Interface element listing
---*---

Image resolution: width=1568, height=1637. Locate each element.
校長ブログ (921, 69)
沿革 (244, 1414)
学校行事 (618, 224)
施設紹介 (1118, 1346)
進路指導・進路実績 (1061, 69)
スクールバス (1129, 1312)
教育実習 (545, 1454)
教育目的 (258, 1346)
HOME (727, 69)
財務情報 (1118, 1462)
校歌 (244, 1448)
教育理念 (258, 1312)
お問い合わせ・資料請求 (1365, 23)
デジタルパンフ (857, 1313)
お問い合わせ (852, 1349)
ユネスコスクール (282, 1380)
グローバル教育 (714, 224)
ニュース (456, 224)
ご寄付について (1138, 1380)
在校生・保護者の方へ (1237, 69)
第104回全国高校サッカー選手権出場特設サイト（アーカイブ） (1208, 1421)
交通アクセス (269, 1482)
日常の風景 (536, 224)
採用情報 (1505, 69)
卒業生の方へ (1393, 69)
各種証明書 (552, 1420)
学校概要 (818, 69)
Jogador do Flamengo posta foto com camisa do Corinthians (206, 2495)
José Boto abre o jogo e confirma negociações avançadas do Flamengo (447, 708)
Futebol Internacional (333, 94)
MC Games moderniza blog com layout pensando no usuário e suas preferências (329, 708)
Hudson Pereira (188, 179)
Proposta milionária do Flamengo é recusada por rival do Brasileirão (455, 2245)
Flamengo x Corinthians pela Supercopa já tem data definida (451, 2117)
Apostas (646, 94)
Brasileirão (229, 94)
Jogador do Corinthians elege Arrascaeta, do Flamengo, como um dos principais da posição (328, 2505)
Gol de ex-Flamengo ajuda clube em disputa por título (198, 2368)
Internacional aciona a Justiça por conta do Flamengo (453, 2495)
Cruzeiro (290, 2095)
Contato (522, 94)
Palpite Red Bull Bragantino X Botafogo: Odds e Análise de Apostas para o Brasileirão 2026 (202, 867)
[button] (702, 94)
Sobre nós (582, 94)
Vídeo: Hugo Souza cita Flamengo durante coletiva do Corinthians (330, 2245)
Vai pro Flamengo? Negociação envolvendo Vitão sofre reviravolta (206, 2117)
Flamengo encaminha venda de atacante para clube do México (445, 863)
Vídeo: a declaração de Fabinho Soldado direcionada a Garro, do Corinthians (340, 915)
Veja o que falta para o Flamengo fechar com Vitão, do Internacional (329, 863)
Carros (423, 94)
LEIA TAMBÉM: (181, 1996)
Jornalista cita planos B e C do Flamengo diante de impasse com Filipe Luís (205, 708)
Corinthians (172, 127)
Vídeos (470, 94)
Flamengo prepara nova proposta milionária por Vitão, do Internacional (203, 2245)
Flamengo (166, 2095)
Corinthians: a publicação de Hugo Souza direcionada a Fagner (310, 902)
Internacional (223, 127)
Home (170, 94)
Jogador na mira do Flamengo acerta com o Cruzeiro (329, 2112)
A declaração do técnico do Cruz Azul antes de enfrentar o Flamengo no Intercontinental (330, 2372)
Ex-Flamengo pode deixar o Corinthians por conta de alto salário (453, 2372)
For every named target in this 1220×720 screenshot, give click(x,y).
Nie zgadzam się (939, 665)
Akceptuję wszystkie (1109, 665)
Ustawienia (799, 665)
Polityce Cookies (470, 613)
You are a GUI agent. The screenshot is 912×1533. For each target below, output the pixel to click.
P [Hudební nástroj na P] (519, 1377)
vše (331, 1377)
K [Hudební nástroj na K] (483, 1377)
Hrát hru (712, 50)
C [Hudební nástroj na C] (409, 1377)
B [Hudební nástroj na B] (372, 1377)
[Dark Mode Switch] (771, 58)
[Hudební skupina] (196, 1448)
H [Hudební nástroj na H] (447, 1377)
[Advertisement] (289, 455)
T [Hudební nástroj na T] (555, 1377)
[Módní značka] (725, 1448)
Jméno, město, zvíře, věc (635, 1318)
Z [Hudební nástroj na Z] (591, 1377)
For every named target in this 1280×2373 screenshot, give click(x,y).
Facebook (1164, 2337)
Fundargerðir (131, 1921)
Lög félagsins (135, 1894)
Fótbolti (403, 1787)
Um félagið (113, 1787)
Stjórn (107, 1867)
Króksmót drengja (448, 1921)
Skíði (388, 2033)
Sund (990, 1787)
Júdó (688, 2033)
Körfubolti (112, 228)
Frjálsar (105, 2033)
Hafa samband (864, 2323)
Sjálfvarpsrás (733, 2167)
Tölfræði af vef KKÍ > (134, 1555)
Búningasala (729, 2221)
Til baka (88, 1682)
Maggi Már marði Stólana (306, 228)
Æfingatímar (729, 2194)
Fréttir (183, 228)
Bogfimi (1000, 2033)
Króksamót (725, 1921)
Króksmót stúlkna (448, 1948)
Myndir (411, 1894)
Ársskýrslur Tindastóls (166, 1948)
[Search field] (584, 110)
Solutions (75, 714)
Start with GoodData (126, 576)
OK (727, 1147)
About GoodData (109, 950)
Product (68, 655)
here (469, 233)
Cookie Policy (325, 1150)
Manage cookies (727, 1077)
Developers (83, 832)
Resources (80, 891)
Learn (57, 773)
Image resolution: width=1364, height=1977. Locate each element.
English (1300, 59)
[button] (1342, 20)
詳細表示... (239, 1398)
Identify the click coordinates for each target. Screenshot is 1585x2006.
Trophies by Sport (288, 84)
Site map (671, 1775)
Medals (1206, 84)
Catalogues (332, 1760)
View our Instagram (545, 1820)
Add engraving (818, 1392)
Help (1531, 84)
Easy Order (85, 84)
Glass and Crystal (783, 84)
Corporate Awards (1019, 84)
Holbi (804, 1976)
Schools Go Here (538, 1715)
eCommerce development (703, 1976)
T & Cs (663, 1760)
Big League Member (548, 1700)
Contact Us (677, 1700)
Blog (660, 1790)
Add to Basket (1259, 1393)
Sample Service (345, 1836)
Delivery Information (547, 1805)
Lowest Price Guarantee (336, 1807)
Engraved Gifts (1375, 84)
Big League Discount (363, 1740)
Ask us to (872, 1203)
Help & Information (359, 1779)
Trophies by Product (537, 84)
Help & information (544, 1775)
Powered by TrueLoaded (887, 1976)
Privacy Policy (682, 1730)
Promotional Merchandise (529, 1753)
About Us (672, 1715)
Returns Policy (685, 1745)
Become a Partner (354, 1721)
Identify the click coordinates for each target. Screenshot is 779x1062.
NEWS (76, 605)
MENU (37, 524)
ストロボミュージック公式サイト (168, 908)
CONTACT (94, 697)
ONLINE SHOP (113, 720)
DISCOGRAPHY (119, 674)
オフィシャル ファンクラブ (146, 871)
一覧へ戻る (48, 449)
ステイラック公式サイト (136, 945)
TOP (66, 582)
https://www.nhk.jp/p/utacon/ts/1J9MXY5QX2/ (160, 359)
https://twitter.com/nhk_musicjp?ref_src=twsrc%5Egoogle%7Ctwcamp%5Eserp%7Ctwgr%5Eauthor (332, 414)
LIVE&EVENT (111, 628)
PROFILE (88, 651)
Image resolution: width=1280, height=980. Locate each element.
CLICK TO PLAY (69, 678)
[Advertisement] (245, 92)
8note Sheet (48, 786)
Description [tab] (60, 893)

---*---

Task to carry out – Extract every line of the listing above word for word, in its original order.

Reply to the exercise –
Image resolution: width=1568, height=1637. Locate each element.
校長ブログ (921, 69)
沿革 (244, 1414)
学校行事 (618, 224)
施設紹介 (1118, 1346)
進路指導・進路実績 (1061, 69)
スクールバス (1129, 1312)
教育実習 (545, 1454)
教育目的 (258, 1346)
HOME (727, 69)
財務情報 (1118, 1462)
校歌 (244, 1448)
教育理念 (258, 1312)
お問い合わせ・資料請求 (1365, 23)
デジタルパンフ (857, 1313)
お問い合わせ (852, 1349)
ユネスコスクール (282, 1380)
グローバル教育 (714, 224)
ニュース (456, 224)
ご寄付について (1138, 1380)
在校生・保護者の方へ (1237, 69)
第104回全国高校サッカー選手権出場特設サイト（アーカイブ） (1208, 1421)
交通アクセス (269, 1482)
日常の風景 (536, 224)
採用情報 (1505, 69)
卒業生の方へ (1393, 69)
各種証明書 (552, 1420)
学校概要 (818, 69)
Jogador do Flamengo posta foto com camisa do Corinthians (206, 2495)
José Boto abre o jogo e confirma negociações avançadas do Flamengo (447, 708)
Futebol Internacional (333, 94)
MC Games moderniza blog com layout pensando no usuário e suas preferências (329, 708)
Hudson Pereira (188, 179)
Proposta milionária do Flamengo é recusada por rival do Brasileirão (455, 2245)
Flamengo x Corinthians pela Supercopa já tem data definida (451, 2117)
Apostas (646, 94)
Brasileirão (229, 94)
Jogador do Corinthians elege Arrascaeta, do Flamengo, como um dos principais da posição (328, 2505)
Gol de ex-Flamengo ajuda clube em disputa por título (198, 2368)
Internacional aciona a Justiça por conta do Flamengo (453, 2495)
Cruzeiro (290, 2095)
Contato (522, 94)
Palpite Red Bull Bragantino X Botafogo: Odds e Análise de Apostas para o Brasileirão 2026 (202, 867)
[button] (702, 94)
Sobre nós (582, 94)
Vídeo: Hugo Souza cita Flamengo durante coletiva do Corinthians (330, 2245)
Vai pro Flamengo? Negociação envolvendo Vitão sofre reviravolta (206, 2117)
Flamengo encaminha venda de atacante para clube do México (445, 863)
Vídeo: a declaração de Fabinho Soldado direcionada a Garro, do Corinthians (340, 915)
Veja o que falta para o Flamengo fechar com Vitão, do Internacional (329, 863)
Carros (423, 94)
LEIA TAMBÉM: (181, 1996)
Jornalista cita planos B e C do Flamengo diante de impasse com Filipe Luís (205, 708)
Corinthians (172, 127)
Vídeos (470, 94)
Flamengo prepara nova proposta milionária por Vitão, do Internacional (203, 2245)
Flamengo (166, 2095)
Corinthians: a publicação de Hugo Souza direcionada a Fagner (310, 902)
Internacional (223, 127)
Home (170, 94)
Jogador na mira do Flamengo acerta com o Cruzeiro (329, 2112)
A declaração do técnico do Cruz Azul antes de enfrentar o Flamengo no Intercontinental (330, 2372)
Ex-Flamengo pode deixar o Corinthians por conta de alto salário (453, 2372)
For every named target in this 1220×720 screenshot, give click(x,y).
Nie zgadzam się (939, 665)
Akceptuję wszystkie (1109, 665)
Ustawienia (799, 665)
Polityce Cookies (470, 613)
You are a GUI agent. The screenshot is 912×1533. For each target below, output the pixel to click.
P [Hudební nástroj na P] (519, 1377)
vše (331, 1377)
K [Hudební nástroj na K] (483, 1377)
Hrát hru (712, 50)
C [Hudební nástroj na C] (409, 1377)
B [Hudební nástroj na B] (372, 1377)
[Dark Mode Switch] (771, 58)
[Hudební skupina] (196, 1448)
H [Hudební nástroj na H] (447, 1377)
[Advertisement] (289, 455)
T [Hudební nástroj na T] (555, 1377)
[Módní značka] (725, 1448)
Jméno, město, zvíře, věc (635, 1318)
Z [Hudební nástroj na Z] (591, 1377)
For every named target in this 1280×2373 screenshot, give click(x,y).
Facebook (1164, 2337)
Fundargerðir (131, 1921)
Lög félagsins (135, 1894)
Fótbolti (403, 1787)
Um félagið (113, 1787)
Stjórn (107, 1867)
Króksmót drengja (448, 1921)
Skíði (388, 2033)
Sund (990, 1787)
Júdó (688, 2033)
Körfubolti (112, 228)
Frjálsar (105, 2033)
Hafa samband (864, 2323)
Sjálfvarpsrás (733, 2167)
Tölfræði af vef KKÍ > (134, 1555)
Búningasala (729, 2221)
Til baka (88, 1682)
Maggi Már marði Stólana (306, 228)
Æfingatímar (729, 2194)
Fréttir (183, 228)
Bogfimi (1000, 2033)
Króksamót (725, 1921)
Króksmót stúlkna (448, 1948)
Myndir (411, 1894)
Ársskýrslur Tindastóls (166, 1948)
[Search field] (584, 110)
Solutions (75, 714)
Start with GoodData (126, 576)
OK (727, 1147)
About GoodData (109, 950)
Product (68, 655)
here (469, 233)
Cookie Policy (325, 1150)
Manage cookies (727, 1077)
Developers (83, 832)
Resources (80, 891)
Learn (57, 773)
Image resolution: width=1364, height=1977. Locate each element.
English (1300, 59)
[button] (1342, 20)
詳細表示... (239, 1398)
Identify the click coordinates for each target. Screenshot is 1585x2006.
Trophies by Sport (288, 84)
Site map (671, 1775)
Medals (1206, 84)
Catalogues (332, 1760)
View our Instagram (545, 1820)
Add engraving (818, 1392)
Help (1531, 84)
Easy Order (85, 84)
Glass and Crystal (783, 84)
Corporate Awards (1019, 84)
Holbi (804, 1976)
Schools Go Here (538, 1715)
eCommerce development (703, 1976)
T & Cs (663, 1760)
Big League Member (548, 1700)
Contact Us (677, 1700)
Blog (660, 1790)
Add to Basket (1259, 1393)
Sample Service (345, 1836)
Delivery Information (547, 1805)
Lowest Price Guarantee (336, 1807)
Engraved Gifts (1375, 84)
Big League Discount (363, 1740)
Ask us to (872, 1203)
Help & Information (359, 1779)
Trophies by Product (537, 84)
Help & information (544, 1775)
Powered by TrueLoaded (887, 1976)
Privacy Policy (682, 1730)
Promotional Merchandise (529, 1753)
About Us (672, 1715)
Returns Policy (685, 1745)
Become a Partner (354, 1721)
Identify the click coordinates for each target. Screenshot is 779x1062.
NEWS (76, 605)
MENU (37, 524)
ストロボミュージック公式サイト (168, 908)
CONTACT (94, 697)
ONLINE SHOP (113, 720)
DISCOGRAPHY (119, 674)
オフィシャル ファンクラブ (146, 871)
一覧へ戻る (48, 449)
ステイラック公式サイト (136, 945)
TOP (66, 582)
https://www.nhk.jp/p/utacon/ts/1J9MXY5QX2/ (160, 359)
https://twitter.com/nhk_musicjp?ref_src=twsrc%5Egoogle%7Ctwcamp%5Eserp%7Ctwgr%5Eauthor (332, 414)
LIVE&EVENT (111, 628)
PROFILE (88, 651)
Image resolution: width=1280, height=980. Locate each element.
CLICK TO PLAY (69, 678)
[Advertisement] (245, 92)
8note Sheet (48, 786)
Description [tab] (60, 893)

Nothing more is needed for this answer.